I have yet to pick up the phone or walk in a hospital and have my mental health checked (among other physically manifested ailments) but if I was to start off my “confession” and help other people find the words to say if they do find themselves feeling like how I do, it would go something like this:
Dear Dr. of Psychiatry,
My name is Jasmine and I’ve always had a to do list. It’s a never ending list I tend to memorise and constantly rewrite on planners since I was in Grade 4 and have synced with as far back as my Palm Pilots can remember.
I grew up with loving and supportive parents and fairly normal siblings with extra-ordinary hearts. I have a reliable set of friends in spite of my history of not exactly being a well-liked child because I had a strong personality, usually labeled as bossy when I was younger and an outgoing, almost too bold of an attitude.
I tend to undermine authority and push boundaries, not for rebellion, but just as part of who I am. I have an organised artistic mind and tend to obsess over details and the order of my creatives process — as well as those of the people I work with which I have come to realise, is also the reason why I prefer to work alone most of the time. My team is small and all of them I love like family but hardly able to express that verbally. I do so through fierce service and as much gifts as I can afford or make. They may have seen my temper but I never (if I can help it) direct it at them, ever.
My real family, however, suffer from my ill temperament on occasion. While the love of my life, Paolo does on a daily basis. I love them so much and serve them with all of my might. Case in point when my son's paternal father bailed on him, I sued him; when he had cancer, I went out advocating for children like him; and when my Dad had brain cancer, I also dragged my pregnant ass to solicit help for him. I'm 9 months post-partum after giving birth to apparently my last baby. You see, I had uterine atony so they had to do an emergency hysterectomy on me before I bled out on the operating table. My doctors managed to keep my ovaries in tact but I couldn't say the same for my sanity. I have far less reasons than those who had their eggs torn out to feel hormonally-imbalanced but not being able to tell if I'm having my period on a monthly basis like how I used to kind of throws me off my usual routine. I can't even make the excuse "I'm PMS-ing" when I'm super masungit.
Those tough times, in my personal opinion, brought more good than bad in my life. I never resent these family trials and always often find myself in the receiving end of so much blessings and help that there is absolutely no reason for me to ever feel alone or sad on these occasions. However, when I look back and think closely of my short fuse and robotic drive for many years of my life, I've always had a mental note that life is HARD and realize that a large part of my daily grind lacked my former passion and zest for life and I find myself spiralling down a rabbit hole so deep.
As I go through the rabbit hole quickly, I feel a surge of rage as if it's about to blow off my head, enough to propel me out of a window or so hot I want to smash my head on the wall.
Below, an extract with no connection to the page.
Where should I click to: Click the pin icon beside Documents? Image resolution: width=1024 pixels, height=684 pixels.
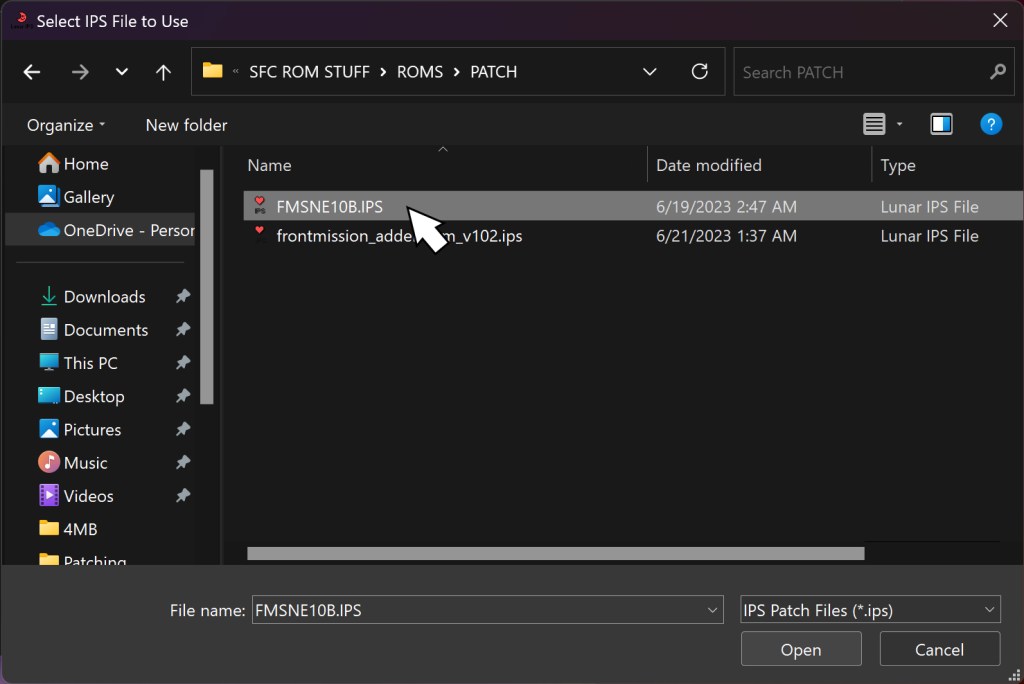coord(182,330)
And if my patient partner wasn't so mindful of what I might be going through, enough so he can comfort me just at the right time and remind me that there is so much to be thankful for about our life, I would have succeeded in these devil whispers, so they call them.
I've read up on these things and it scares me a lot. It haunts me when I trace my steps back and really think that my actions, or the ideas of them, when I find myself hurting myself are rational. I even argue with myself sometimes on how my feelings are supposed to be valid. Even my anger. They're my feelings and they should be valid, right? I reflect on the movie where there are characters called Joy and Sadness and how they're already part of a child's brain functions as early as... so they must be normal. I should be, right?
I remember being told by my parents when they see my daughter, Roux, filled with so much glee, charm and an overwhelmingly adorable disposition that I was just like her when I was her age. Then I think to myself, "what happened to me along the way for me to lose that kind of joy? Wouldn't it be so nice if I still had that kind of joy and wonder intact like my darling, Roux? Oh no, how can I protect my daughter from turning into me?!" Then I am awashed by worry that keeps me up at night, waking up to a never-ending lists of what to do and not to do and sleeping with them too.
I've heard of terms like functional depression or post-partum depression and bits and pieces of articles written on these resonate to me. Am I depressed? Or am I just a normal woman with normal feelings dealing with them in abnormal ways?